With an unfaithful, testing curiosity delicate on the air, a juniper gaze rears back to look upon nothing in particular. Unspokenly, a Rothschild, too, begins to wonder if the efforts made in their hunt are in vain, pointless. What is one woman, with a hazardous acquisition of her wants, in the face of an empire? Insignificant, he thinks. Though, this faint pensiveness accented by hands tucked away into the pockets of his blazer ( an equally fanciful variation of green ) and undirected sight of a thoughtless bastard can become cause for alarm: careful now, watch how the vacant one thinks!
Doesn’t everyone knows that golden boys have no need for reflection?
An ironic grin is coaxed by the thought ( another one as it goes ), an Oxford heel swiveling as he turns down a tangle of catacombs, a hand warmer rolled in his grasp all the while. After all, Roman winters, courtesy of Christian martyrs, are unforgiving as they go — an onslaught of cold embellished by delicate snows. Too, by the vaporous, cloud forming breath of a young man as he stumbles upon the laborer of an imperium.
“The air’s rather stale down here, don’t you think?”
He hopes he gets to shoot someone, before all is said and done. It’s the only thing that could made all of this—this running about with their thumbs up their asses while someone deliberately mocks them—worthwhile.
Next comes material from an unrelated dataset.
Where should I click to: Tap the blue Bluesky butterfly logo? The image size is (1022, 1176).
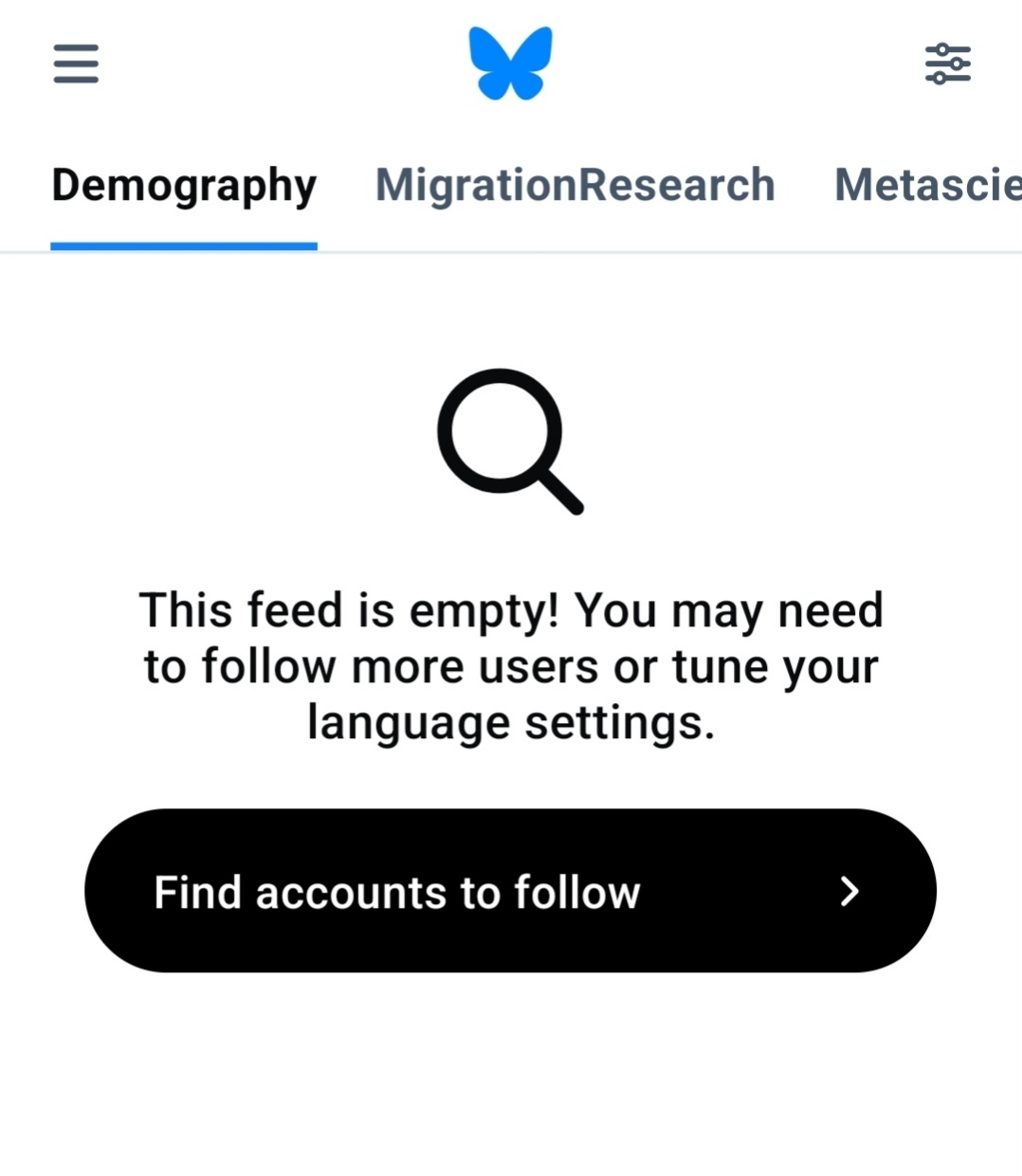tap(510, 63)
Beckett can’t tell one cup from another. A discerning taste in art has never been among the assets he brings to the society. (Though, in actuality, his taste is more discerning, or at least more exclusive, than most—he hates it all.) So, while the other thieves flock to the catacombs like lambs to the slaughter, fish in a barrel, Beckett stands, and Beckett guards.
The frustration is palpable. In the game of cat-and-mouse, they’re never meant to be the mice. And yet, here they are, sifting through piles upon piles of goblets, looking for some golden needle in a massive underground haystack.
There’s a part of Beckett, a part that he won’t admit to, that does not like the catacombs. He was reared in open air—the vast emptiness of the desert, an endless expanse of sky. If there is a part of him that’s uncomfortable, he’s long since grown used to pushing it down in favor of doing his job. If there is a part of him that’s uncomfortable, it doesn’t show—save for, perhaps, the tight fold of his arms across his chest, and the ready vitriol he has for anyone unfortunate enough to speak to him.
“Worse than stale, now that you’ve added your whining to it.”